• [PROBLEM TO SOLVE]: Nothing in the data should be altered when it is repeated in full.
= Beginning of Section =
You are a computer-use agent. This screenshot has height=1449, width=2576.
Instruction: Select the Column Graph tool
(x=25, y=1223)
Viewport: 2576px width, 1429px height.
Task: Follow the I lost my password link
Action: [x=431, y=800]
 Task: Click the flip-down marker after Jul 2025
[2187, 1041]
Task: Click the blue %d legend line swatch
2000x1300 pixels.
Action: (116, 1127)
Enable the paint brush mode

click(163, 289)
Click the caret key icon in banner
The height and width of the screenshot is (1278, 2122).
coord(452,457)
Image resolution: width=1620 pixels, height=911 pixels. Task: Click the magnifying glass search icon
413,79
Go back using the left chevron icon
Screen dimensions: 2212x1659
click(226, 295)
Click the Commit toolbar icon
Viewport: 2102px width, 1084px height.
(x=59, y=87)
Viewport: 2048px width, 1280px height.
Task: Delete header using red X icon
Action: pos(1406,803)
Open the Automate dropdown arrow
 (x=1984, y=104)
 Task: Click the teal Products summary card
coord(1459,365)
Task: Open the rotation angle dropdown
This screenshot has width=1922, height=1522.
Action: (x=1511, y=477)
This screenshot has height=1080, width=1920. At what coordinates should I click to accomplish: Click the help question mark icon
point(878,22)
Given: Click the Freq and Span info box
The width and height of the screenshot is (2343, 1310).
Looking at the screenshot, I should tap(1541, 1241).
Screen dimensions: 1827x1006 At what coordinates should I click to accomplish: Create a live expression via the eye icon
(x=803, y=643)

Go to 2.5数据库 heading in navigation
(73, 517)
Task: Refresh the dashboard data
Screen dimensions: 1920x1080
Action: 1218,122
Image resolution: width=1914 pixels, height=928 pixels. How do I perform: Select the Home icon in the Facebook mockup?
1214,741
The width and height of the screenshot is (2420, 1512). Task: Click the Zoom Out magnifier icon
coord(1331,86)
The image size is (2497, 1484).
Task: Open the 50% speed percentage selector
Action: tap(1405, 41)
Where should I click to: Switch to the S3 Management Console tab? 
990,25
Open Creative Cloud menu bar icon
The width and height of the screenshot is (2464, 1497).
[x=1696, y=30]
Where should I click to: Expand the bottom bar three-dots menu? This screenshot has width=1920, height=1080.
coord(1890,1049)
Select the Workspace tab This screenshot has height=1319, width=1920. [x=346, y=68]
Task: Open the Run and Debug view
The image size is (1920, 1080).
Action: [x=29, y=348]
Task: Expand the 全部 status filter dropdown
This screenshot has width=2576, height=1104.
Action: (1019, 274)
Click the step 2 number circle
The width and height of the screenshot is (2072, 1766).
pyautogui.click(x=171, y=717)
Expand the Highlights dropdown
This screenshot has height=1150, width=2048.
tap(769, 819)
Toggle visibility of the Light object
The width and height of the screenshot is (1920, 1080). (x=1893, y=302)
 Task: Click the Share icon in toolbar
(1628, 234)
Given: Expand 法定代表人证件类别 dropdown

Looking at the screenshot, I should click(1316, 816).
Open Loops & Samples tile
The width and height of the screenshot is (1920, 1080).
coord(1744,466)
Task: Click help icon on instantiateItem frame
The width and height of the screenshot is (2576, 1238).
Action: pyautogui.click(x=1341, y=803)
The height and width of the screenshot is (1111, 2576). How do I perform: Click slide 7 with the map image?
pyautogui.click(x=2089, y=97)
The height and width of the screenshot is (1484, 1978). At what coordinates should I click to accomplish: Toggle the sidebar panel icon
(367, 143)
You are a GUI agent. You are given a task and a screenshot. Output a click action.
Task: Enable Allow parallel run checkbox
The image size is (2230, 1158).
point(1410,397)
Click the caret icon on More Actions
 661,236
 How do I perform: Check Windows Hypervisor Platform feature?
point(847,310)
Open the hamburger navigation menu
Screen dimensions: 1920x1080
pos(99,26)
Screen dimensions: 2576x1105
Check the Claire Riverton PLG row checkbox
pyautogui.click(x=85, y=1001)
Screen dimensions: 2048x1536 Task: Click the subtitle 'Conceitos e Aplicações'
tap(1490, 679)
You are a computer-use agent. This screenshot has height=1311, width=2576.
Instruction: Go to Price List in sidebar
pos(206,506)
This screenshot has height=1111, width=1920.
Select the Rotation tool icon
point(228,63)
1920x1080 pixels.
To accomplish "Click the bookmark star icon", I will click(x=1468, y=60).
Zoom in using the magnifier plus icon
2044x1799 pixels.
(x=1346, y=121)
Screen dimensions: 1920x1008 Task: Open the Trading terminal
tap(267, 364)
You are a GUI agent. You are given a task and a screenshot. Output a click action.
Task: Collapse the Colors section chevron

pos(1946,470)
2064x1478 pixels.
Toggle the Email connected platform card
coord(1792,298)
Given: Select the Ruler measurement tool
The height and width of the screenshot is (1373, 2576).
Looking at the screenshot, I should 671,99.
= End of Section =
• [RESULT FOR THIS TASK]:
You are a computer-use agent. This screenshot has height=1449, width=2576.
Instruction: Select the Column Graph tool
(x=25, y=1223)
Viewport: 2576px width, 1429px height.
Task: Follow the I lost my password link
Action: [x=431, y=800]
 Task: Click the flip-down marker after Jul 2025
[2187, 1041]
Task: Click the blue %d legend line swatch
2000x1300 pixels.
Action: (116, 1127)
Enable the paint brush mode

click(163, 289)
Click the caret key icon in banner
The height and width of the screenshot is (1278, 2122).
coord(452,457)
Image resolution: width=1620 pixels, height=911 pixels. Task: Click the magnifying glass search icon
413,79
Go back using the left chevron icon
Screen dimensions: 2212x1659
click(226, 295)
Click the Commit toolbar icon
Viewport: 2102px width, 1084px height.
(x=59, y=87)
Viewport: 2048px width, 1280px height.
Task: Delete header using red X icon
Action: pos(1406,803)
Open the Automate dropdown arrow
 (x=1984, y=104)
 Task: Click the teal Products summary card
coord(1459,365)
Task: Open the rotation angle dropdown
This screenshot has width=1922, height=1522.
Action: (x=1511, y=477)
This screenshot has height=1080, width=1920. At what coordinates should I click to accomplish: Click the help question mark icon
point(878,22)
Given: Click the Freq and Span info box
The width and height of the screenshot is (2343, 1310).
Looking at the screenshot, I should tap(1541, 1241).
Screen dimensions: 1827x1006 At what coordinates should I click to accomplish: Create a live expression via the eye icon
(x=803, y=643)

Go to 2.5数据库 heading in navigation
(73, 517)
Task: Refresh the dashboard data
Screen dimensions: 1920x1080
Action: 1218,122
Image resolution: width=1914 pixels, height=928 pixels. How do I perform: Select the Home icon in the Facebook mockup?
1214,741
The width and height of the screenshot is (2420, 1512). Task: Click the Zoom Out magnifier icon
coord(1331,86)
The image size is (2497, 1484).
Task: Open the 50% speed percentage selector
Action: tap(1405, 41)
Where should I click to: Switch to the S3 Management Console tab? 
990,25
Open Creative Cloud menu bar icon
The width and height of the screenshot is (2464, 1497).
[x=1696, y=30]
Where should I click to: Expand the bottom bar three-dots menu? This screenshot has width=1920, height=1080.
coord(1890,1049)
Select the Workspace tab This screenshot has height=1319, width=1920. [x=346, y=68]
Task: Open the Run and Debug view
The image size is (1920, 1080).
Action: [x=29, y=348]
Task: Expand the 全部 status filter dropdown
This screenshot has width=2576, height=1104.
Action: (1019, 274)
Click the step 2 number circle
The width and height of the screenshot is (2072, 1766).
pyautogui.click(x=171, y=717)
Expand the Highlights dropdown
This screenshot has height=1150, width=2048.
tap(769, 819)
Toggle visibility of the Light object
The width and height of the screenshot is (1920, 1080). (x=1893, y=302)
 Task: Click the Share icon in toolbar
(1628, 234)
Given: Expand 法定代表人证件类别 dropdown

Looking at the screenshot, I should click(1316, 816).
Open Loops & Samples tile
The width and height of the screenshot is (1920, 1080).
coord(1744,466)
Task: Click help icon on instantiateItem frame
The width and height of the screenshot is (2576, 1238).
Action: pyautogui.click(x=1341, y=803)
The height and width of the screenshot is (1111, 2576). How do I perform: Click slide 7 with the map image?
pyautogui.click(x=2089, y=97)
The height and width of the screenshot is (1484, 1978). At what coordinates should I click to accomplish: Toggle the sidebar panel icon
(367, 143)
You are a GUI agent. You are given a task and a screenshot. Output a click action.
Task: Enable Allow parallel run checkbox
The image size is (2230, 1158).
point(1410,397)
Click the caret icon on More Actions
 661,236
 How do I perform: Check Windows Hypervisor Platform feature?
point(847,310)
Open the hamburger navigation menu
Screen dimensions: 1920x1080
pos(99,26)
Screen dimensions: 2576x1105
Check the Claire Riverton PLG row checkbox
pyautogui.click(x=85, y=1001)
Screen dimensions: 2048x1536 Task: Click the subtitle 'Conceitos e Aplicações'
tap(1490, 679)
You are a computer-use agent. This screenshot has height=1311, width=2576.
Instruction: Go to Price List in sidebar
pos(206,506)
This screenshot has height=1111, width=1920.
Select the Rotation tool icon
point(228,63)
1920x1080 pixels.
To accomplish "Click the bookmark star icon", I will click(x=1468, y=60).
Zoom in using the magnifier plus icon
2044x1799 pixels.
(x=1346, y=121)
Screen dimensions: 1920x1008 Task: Open the Trading terminal
tap(267, 364)
You are a GUI agent. You are given a task and a screenshot. Output a click action.
Task: Collapse the Colors section chevron

pos(1946,470)
2064x1478 pixels.
Toggle the Email connected platform card
coord(1792,298)
Given: Select the Ruler measurement tool
The height and width of the screenshot is (1373, 2576).
Looking at the screenshot, I should 671,99.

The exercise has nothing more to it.